Presso la lapide a ricordo dei cinque brutalmente uccisi, ogni 26 giugno viene svolta una cerimonia di commemorazione che venerdì sera ha visto la partecipazione di don Alessandro Bivignani, dei sindaci di Anghiari e Monterchi, di una rappresentanza della provincia di Arezzo, e ancora dell’Anpi di Sansepolcro, delle autorità militari e di diversi cittadini che hanno voluto ricordare il drammatico episodio nel giorno del 76º anniversario.

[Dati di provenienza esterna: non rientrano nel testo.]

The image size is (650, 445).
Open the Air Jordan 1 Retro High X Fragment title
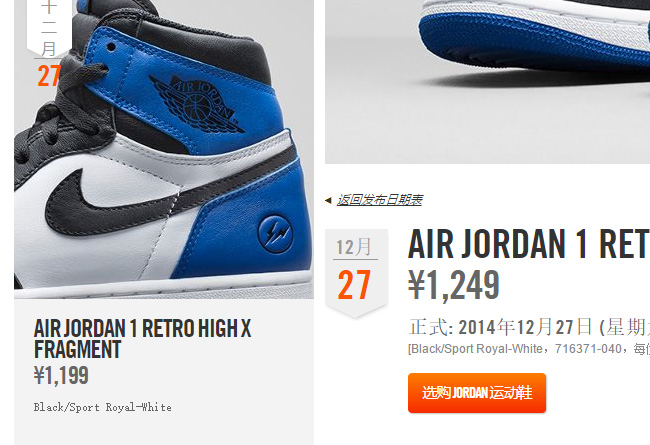(143, 338)
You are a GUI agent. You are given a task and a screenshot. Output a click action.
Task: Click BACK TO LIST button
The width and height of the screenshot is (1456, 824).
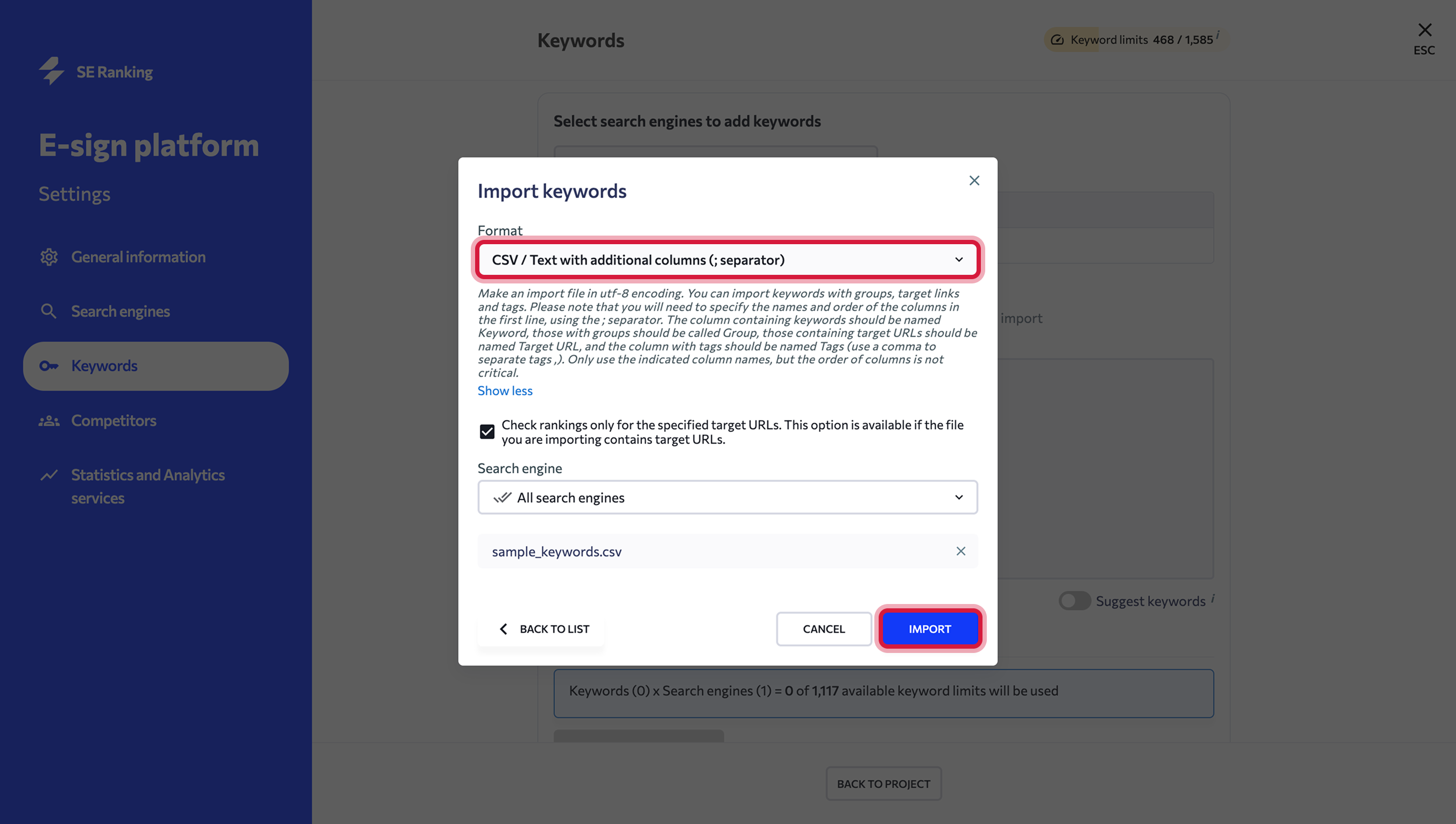point(541,629)
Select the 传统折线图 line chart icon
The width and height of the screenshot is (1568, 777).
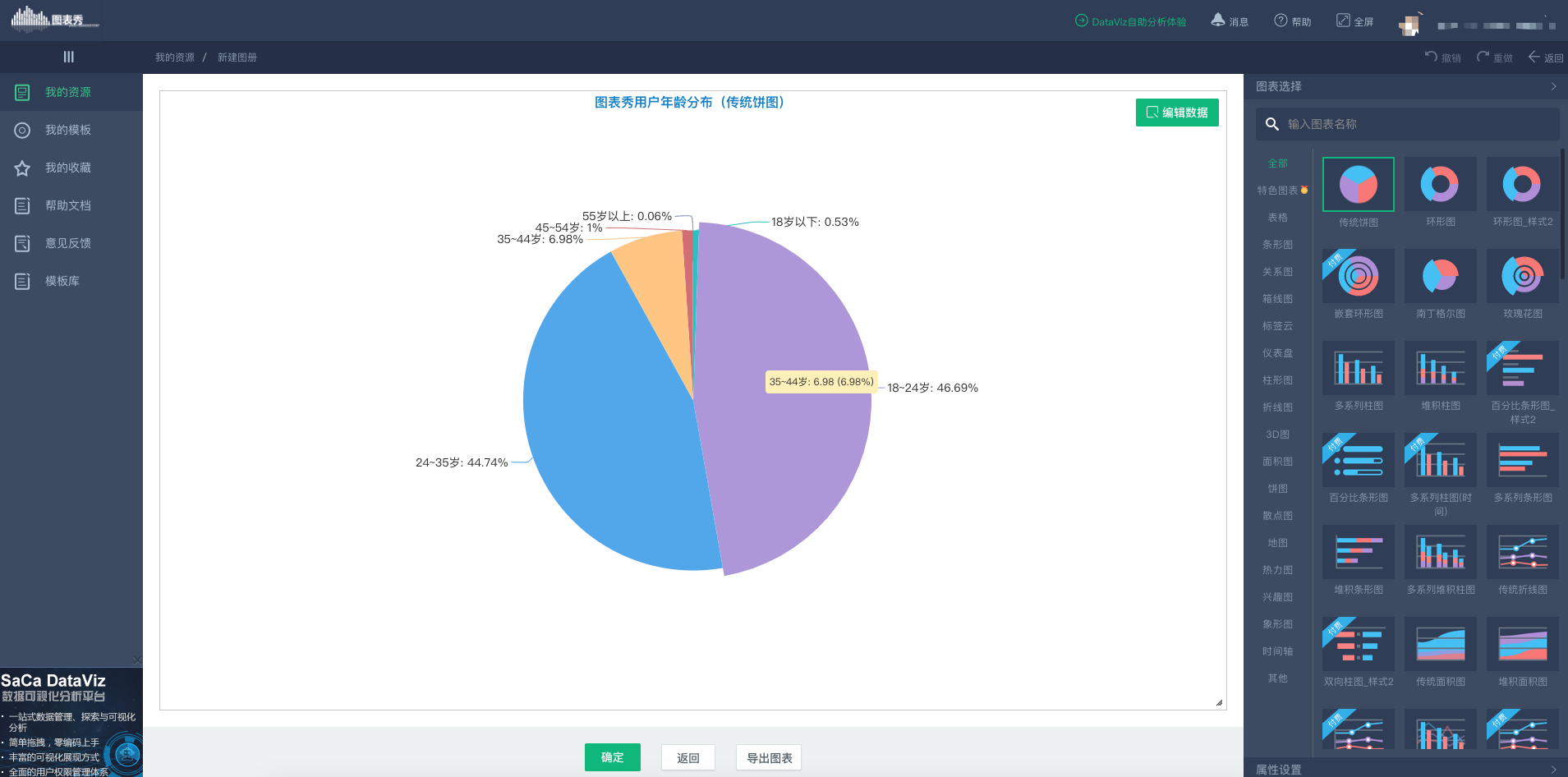coord(1522,553)
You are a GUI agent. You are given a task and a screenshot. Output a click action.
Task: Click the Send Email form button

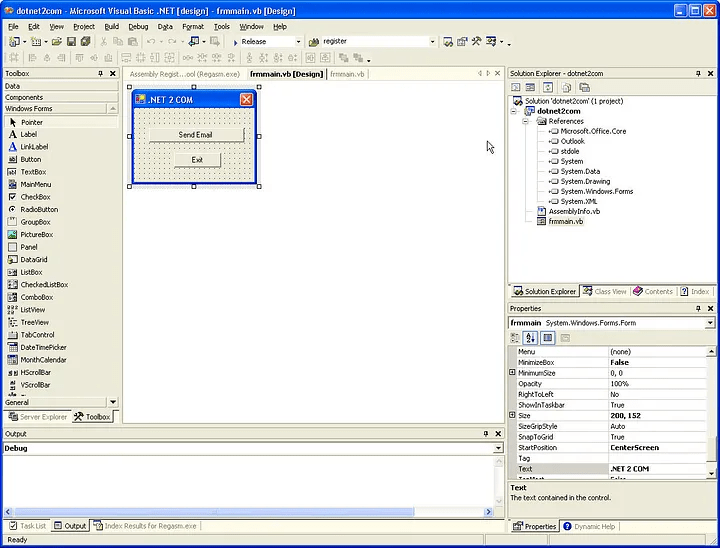(x=196, y=135)
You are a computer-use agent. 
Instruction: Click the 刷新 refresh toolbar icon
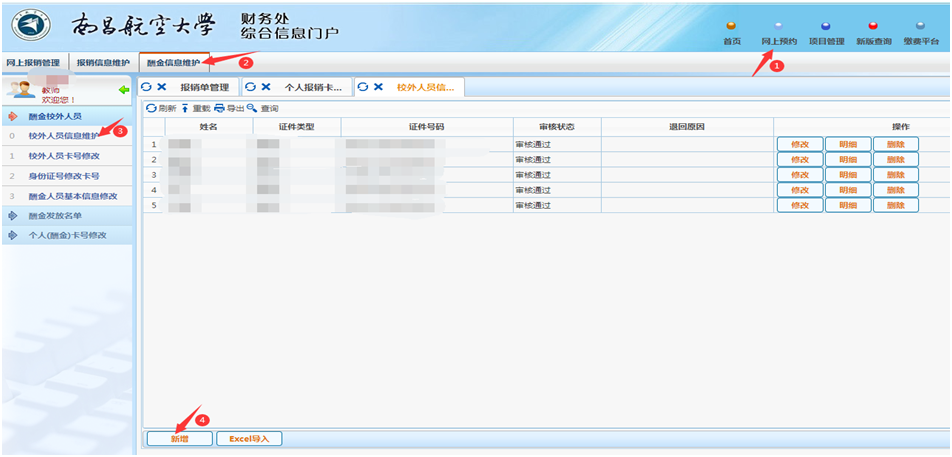(x=152, y=108)
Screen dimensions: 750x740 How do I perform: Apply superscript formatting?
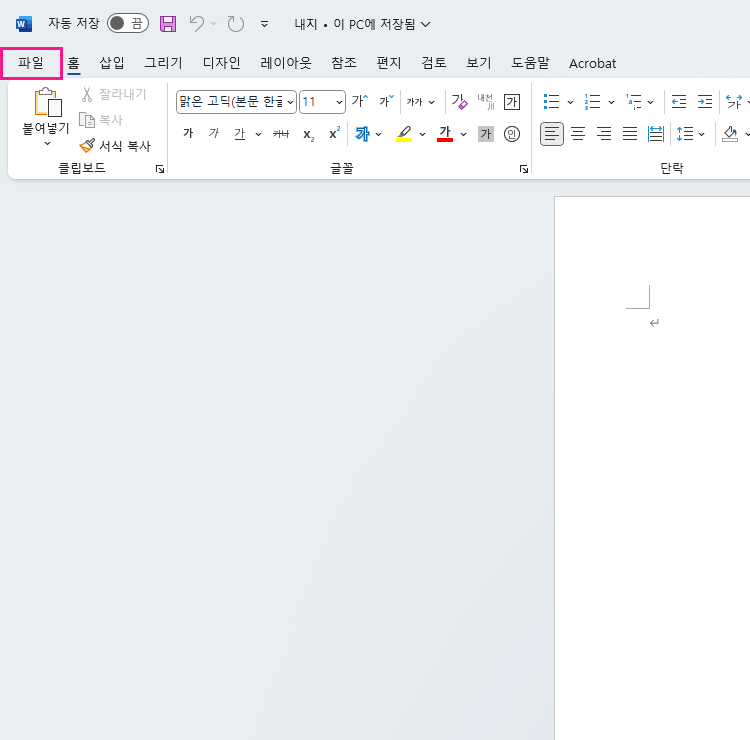[334, 133]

A seguire, le vittime sono state ricordate anche a Monterchi, dove – ha spiegato il sindaco Romanelli – “ho voluto che venisse posta un’altra lapide, visto che tra la gente si era un po’ rimosso questo episodio, forse anche perché sembra che i ragazzi fossero stati traditi proprio da qualcuno di Monterchi”.
Ieri invece la sezione Anpi di Sansepolcro ha commemorato le vittime del rastrellamento dell’Alpe della Luna, avvenuto ai primi di quello stesso giugno 1944. Nei luoghi delle uccisioni, alla presenza del nostro giornale, si è recata una delegazione ristretta, rinunciando per i motivi di sicurezza legati al Covid alle partecipate camminate organizzate negli anni passati. Dapprima è stata raggiunta la Spinella, sede del Monumento ai Caduti per la Libertà. Opera dell’architetto Claudio Longo, a sua volta partigiano nella nostra zona, è stato restaurato in occasione del 25 aprile dai ragazzi della fattoria di Germagnano. Era stato inaugurato nel 1979 su iniziativa delle istituzioni del territorio, simboleggiate nella forma del manufatto: i tre grandi cerchi rappresentano la Regione Toscana, la provincia di Arezzo e la Comunità montana Valtiberina, mentre le altre sette componenti saldate indicano tutti i Comuni della valle. Dopo la Spinella, la delegazione dell’Anpi ha raggiunto il Pian della Capanna, luogo della fucilazione di Carlo Liebknecht Panichi e Pasquale Alienati, e da lì il gruppo si è recato per un percorso piuttosto impervio alla Fonte della Puledraia. Qui una croce ricorda Agostino Bucciovini e Silvestro Ricci. Infine in località Condotto sono stati commemorati Osvaldo Ottolenghi Marri e Morton Perez. Delle loro tragiche vicende TeverePost ha parlato lo scorso 4 giugno in occasione dell’anniversario della maggior parte delle uccisioni.
Mercoledì, invece, una delegazione della sezione biturgense dell’Anpi si era recata anche a Monte Vicchi, alla croce in memoria delle vittime civili, e ai Prati Alti, dove è stata recentemente restaurata la croce che ricorda Giovan Battista Gori, detto Bista. Si tratta di un 76enne che fu ucciso nell’agosto del 1944 per essersi rifiutato di seguire i tedeschi che avevano catturato Emilio Mattei e Vito e Pietro Meozzi, padre e figlio. Questi ultimi furono poi fucilati in località Pozzuolo, mentre Mattei riuscì all’ultimo momento a darsi alla fuga.